## Problem
Your answer should repeat every record verbatim.

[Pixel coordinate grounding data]
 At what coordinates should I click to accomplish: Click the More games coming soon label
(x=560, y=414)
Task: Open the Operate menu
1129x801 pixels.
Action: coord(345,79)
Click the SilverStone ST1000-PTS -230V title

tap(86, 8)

## Reply
 At what coordinates should I click to accomplish: Click the More games coming soon label
(x=560, y=414)
Task: Open the Operate menu
1129x801 pixels.
Action: coord(345,79)
Click the SilverStone ST1000-PTS -230V title

tap(86, 8)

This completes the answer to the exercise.